From the perspective of the audience, in accordance with my very basic stage directions, Dunstan moved to stand to the front left, with Edgar opposite him. Tim positioned himself centrally a little way behind them and began his spellbinding narration.

 

Photo Celia Thomas

 

I had spoken with Tim very broadly about what his narrative might include, suggesting a few things but trusting him to produce something entirely appropriate. He in fact put on a truly stunning performance, delivering an eloquent narrative that evoked exactly the right atmosphere of locale, history, and culture, of solemn but joyful ceremonial, of continuity, of inspiration.

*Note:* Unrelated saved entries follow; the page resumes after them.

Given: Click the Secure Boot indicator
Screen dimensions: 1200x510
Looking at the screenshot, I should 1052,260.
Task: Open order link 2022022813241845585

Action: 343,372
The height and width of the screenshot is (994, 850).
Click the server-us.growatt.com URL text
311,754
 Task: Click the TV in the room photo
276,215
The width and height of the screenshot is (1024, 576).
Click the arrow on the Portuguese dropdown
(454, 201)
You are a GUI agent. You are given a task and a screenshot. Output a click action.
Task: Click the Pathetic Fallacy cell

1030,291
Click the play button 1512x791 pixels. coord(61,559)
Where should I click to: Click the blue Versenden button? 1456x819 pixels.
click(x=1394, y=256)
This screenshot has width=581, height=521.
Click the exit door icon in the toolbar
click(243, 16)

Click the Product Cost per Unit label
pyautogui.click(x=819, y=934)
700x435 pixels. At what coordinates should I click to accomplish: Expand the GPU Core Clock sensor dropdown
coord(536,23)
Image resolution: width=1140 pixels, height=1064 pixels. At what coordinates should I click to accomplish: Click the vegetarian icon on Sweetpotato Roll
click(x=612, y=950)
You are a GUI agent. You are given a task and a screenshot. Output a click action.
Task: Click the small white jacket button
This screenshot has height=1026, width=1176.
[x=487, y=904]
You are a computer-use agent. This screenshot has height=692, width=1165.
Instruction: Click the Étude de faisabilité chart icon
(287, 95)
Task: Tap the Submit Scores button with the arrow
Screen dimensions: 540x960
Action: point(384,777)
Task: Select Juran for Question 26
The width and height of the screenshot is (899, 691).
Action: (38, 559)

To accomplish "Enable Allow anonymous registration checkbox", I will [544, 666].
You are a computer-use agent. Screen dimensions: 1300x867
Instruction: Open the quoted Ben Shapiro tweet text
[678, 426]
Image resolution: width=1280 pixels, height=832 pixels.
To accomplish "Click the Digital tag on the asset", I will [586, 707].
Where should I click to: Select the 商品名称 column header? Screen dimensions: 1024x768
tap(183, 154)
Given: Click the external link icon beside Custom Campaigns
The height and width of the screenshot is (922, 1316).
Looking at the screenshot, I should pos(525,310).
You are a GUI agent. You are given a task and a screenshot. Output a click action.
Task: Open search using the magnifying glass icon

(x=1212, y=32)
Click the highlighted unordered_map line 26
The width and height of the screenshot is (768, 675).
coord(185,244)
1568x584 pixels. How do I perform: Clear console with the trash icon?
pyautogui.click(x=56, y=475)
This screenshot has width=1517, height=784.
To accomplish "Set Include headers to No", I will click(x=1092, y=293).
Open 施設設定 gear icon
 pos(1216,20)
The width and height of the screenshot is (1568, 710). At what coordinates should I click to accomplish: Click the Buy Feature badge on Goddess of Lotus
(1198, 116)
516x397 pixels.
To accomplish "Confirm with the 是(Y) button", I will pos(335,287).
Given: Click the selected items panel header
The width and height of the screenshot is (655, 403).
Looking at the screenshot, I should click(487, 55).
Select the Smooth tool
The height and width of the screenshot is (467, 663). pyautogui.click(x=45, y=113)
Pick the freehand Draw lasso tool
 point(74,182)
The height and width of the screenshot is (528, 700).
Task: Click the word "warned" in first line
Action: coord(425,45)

A most excellent postscript was presented that emphasised that Bill provided a link back to the time of Alice Buckton, whose 1922 pageant had been woven into our 2022 Jubilee events. His wife, Kay, had known Buckton when a small child. Her mother had performed in some of Buckton’s plays. A motif would arise that emphasied a heartening Glastonbury continuity. Celia Thomas had been inspired earlier in the year to make a copy of a Grail chalice banner displayed in the 1922 pageant. She made use of it in a Fellowship of Isis event she had put on in the town. I asked if she would be willing to bring it along and and place it in view of our audience as a kind of motif of continuity. She readily agreed and found herself talking to Bill and Kay about their remarkable background.

 

2023 pic Celia Thomas

 

That’s all I need to say. The video is the main communication here and its context has been established. I felt that the Abbey collective intelligence called The Company of Avalon by Frederick Bligh Bond was happy with how things had played out and probably helped inspire it all in the first place.